§ What to work on: Where does the word "heading" show up in the records? Copy every line that has it.

§ Stored entries:
________________________
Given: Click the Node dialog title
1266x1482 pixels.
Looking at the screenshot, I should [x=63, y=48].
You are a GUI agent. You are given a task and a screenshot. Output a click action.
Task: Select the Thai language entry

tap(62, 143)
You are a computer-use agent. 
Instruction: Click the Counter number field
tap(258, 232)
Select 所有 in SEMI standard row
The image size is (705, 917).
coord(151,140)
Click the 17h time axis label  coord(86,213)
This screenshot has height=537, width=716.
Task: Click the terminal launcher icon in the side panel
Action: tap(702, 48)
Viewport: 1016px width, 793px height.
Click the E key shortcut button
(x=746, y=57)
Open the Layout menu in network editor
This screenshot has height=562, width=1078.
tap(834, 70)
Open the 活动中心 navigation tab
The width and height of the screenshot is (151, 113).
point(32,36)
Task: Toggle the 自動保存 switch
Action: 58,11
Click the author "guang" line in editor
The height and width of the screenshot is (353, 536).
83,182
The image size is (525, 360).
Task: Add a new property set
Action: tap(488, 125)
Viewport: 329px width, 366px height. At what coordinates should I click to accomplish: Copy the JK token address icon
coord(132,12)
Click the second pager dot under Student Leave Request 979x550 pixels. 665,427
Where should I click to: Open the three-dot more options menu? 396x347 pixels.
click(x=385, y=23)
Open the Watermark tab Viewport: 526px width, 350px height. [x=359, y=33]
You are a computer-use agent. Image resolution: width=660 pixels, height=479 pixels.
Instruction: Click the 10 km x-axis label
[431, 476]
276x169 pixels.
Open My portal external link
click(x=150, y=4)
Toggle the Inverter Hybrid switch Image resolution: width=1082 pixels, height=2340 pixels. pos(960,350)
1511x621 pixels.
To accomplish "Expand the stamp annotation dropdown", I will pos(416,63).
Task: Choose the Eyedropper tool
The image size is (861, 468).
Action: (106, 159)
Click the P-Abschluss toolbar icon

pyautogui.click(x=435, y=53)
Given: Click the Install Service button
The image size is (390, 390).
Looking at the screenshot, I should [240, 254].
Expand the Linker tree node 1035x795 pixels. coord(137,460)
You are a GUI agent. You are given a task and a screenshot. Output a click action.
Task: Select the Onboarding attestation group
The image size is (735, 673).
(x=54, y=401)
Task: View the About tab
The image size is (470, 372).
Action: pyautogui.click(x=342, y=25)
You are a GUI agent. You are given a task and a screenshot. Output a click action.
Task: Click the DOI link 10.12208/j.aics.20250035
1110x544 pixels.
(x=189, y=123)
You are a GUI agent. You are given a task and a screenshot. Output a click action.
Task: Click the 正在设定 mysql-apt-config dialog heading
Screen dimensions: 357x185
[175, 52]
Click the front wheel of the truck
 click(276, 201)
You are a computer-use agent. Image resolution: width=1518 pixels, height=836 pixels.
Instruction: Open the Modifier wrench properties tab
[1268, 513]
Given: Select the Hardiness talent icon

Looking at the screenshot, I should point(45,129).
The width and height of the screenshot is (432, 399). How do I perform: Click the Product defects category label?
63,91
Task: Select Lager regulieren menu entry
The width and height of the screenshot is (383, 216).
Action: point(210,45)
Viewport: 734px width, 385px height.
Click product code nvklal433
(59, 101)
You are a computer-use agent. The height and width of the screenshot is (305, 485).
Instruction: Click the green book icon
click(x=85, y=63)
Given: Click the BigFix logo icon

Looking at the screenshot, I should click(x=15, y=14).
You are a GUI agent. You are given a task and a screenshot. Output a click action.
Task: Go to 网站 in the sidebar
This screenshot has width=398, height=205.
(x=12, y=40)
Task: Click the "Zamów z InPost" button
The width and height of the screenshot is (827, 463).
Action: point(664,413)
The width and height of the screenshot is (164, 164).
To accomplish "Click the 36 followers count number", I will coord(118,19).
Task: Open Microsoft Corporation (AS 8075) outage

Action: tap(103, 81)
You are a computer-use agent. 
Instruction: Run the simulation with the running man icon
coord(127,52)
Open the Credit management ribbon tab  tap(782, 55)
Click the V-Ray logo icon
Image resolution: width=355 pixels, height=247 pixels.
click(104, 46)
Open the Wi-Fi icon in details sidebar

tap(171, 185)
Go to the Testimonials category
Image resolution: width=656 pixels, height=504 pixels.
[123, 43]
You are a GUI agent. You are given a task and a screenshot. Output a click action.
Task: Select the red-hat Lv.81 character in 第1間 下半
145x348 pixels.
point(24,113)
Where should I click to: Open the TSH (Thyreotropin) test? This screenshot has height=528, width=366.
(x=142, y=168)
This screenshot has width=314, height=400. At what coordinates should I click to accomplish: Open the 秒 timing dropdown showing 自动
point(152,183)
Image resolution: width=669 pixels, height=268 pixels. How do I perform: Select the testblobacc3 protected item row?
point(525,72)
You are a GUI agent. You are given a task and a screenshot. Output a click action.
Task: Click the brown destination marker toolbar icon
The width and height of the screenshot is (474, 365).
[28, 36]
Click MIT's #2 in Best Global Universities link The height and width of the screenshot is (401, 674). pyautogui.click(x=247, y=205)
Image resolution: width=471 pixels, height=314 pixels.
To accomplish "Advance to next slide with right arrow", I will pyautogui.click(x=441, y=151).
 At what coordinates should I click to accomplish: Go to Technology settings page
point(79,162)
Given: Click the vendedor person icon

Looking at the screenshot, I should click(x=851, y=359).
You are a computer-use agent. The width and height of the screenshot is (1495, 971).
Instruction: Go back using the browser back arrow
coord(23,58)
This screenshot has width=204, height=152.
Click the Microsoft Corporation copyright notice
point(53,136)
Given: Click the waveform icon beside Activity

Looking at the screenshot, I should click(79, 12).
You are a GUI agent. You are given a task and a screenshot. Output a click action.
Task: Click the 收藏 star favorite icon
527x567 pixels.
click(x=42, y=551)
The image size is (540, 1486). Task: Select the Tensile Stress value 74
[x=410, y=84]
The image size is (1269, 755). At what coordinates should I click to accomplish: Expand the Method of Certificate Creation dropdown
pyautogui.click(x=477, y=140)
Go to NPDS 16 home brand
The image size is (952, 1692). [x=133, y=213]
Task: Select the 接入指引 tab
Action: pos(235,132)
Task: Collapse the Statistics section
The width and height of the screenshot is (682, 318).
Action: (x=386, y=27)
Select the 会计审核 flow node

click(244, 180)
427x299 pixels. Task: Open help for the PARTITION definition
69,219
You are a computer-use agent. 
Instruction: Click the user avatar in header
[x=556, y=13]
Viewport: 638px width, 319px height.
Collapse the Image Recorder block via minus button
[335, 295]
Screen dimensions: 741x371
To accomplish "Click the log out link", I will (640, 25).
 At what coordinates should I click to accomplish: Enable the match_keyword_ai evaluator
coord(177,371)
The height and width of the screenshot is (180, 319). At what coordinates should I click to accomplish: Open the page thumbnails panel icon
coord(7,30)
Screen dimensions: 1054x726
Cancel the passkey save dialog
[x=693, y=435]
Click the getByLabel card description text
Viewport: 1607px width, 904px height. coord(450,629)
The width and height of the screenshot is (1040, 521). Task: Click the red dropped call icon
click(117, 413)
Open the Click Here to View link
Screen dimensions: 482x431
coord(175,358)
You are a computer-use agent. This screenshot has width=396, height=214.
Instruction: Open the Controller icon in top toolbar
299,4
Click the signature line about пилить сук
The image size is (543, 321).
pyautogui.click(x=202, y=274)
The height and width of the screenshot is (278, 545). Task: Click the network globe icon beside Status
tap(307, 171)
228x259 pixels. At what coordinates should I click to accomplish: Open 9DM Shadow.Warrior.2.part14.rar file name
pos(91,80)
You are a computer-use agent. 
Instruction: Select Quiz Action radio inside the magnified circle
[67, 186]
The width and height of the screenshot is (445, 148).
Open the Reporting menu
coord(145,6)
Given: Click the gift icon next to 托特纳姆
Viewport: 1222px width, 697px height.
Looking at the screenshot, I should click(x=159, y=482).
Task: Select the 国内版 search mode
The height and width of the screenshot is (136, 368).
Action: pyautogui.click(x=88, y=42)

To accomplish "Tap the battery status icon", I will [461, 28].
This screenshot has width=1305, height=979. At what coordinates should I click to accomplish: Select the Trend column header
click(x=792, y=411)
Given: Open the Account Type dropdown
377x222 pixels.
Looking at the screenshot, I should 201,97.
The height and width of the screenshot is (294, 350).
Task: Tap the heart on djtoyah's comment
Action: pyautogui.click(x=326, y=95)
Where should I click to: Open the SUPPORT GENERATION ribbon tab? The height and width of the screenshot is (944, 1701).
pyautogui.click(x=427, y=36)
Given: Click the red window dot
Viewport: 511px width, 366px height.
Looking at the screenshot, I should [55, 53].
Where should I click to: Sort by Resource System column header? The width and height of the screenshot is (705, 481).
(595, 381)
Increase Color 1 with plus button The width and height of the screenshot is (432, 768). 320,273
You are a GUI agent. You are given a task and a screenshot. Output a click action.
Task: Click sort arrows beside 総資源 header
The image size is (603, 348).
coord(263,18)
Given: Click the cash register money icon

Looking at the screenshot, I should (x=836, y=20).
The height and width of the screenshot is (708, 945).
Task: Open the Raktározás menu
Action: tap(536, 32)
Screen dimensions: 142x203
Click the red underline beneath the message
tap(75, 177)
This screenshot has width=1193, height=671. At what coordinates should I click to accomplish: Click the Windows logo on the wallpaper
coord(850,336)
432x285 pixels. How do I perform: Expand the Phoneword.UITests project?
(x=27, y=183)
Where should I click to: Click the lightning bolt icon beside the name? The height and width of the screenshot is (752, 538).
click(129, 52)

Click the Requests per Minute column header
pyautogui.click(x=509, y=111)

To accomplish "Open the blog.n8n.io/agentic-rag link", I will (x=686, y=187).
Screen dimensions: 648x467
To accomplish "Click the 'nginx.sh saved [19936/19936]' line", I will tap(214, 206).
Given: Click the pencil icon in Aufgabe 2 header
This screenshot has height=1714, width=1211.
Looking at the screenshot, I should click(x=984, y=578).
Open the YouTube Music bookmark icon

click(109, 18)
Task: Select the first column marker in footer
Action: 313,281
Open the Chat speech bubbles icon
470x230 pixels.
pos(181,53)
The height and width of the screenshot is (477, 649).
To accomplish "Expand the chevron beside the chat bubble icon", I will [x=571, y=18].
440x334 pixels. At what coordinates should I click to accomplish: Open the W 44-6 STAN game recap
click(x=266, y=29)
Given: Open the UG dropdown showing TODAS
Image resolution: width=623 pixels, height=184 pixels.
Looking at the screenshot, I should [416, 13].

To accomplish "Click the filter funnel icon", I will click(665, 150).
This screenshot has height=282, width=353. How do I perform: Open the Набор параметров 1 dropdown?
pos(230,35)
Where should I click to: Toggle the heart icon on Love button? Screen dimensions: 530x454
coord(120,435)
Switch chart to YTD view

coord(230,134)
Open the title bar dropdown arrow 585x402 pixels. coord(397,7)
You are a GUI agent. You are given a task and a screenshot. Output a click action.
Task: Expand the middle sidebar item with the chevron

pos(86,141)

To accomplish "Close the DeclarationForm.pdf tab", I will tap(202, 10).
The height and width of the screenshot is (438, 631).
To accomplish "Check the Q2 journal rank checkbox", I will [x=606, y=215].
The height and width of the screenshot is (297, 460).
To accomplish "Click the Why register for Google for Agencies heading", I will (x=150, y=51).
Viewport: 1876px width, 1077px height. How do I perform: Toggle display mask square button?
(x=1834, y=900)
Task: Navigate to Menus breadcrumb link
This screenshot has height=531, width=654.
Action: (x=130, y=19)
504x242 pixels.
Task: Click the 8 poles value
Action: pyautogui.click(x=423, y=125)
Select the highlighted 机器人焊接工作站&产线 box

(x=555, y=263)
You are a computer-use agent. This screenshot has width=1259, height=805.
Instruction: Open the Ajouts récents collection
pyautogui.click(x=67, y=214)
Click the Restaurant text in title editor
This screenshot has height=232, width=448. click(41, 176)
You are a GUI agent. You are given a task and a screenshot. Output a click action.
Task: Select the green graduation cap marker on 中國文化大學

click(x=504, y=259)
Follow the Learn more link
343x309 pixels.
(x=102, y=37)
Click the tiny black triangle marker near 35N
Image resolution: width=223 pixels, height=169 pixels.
________________________
§ Task result:
Task: Click the 正在设定 mysql-apt-config dialog heading
To accomplish "Click the Why register for Google for Agencies heading", I will (x=150, y=51).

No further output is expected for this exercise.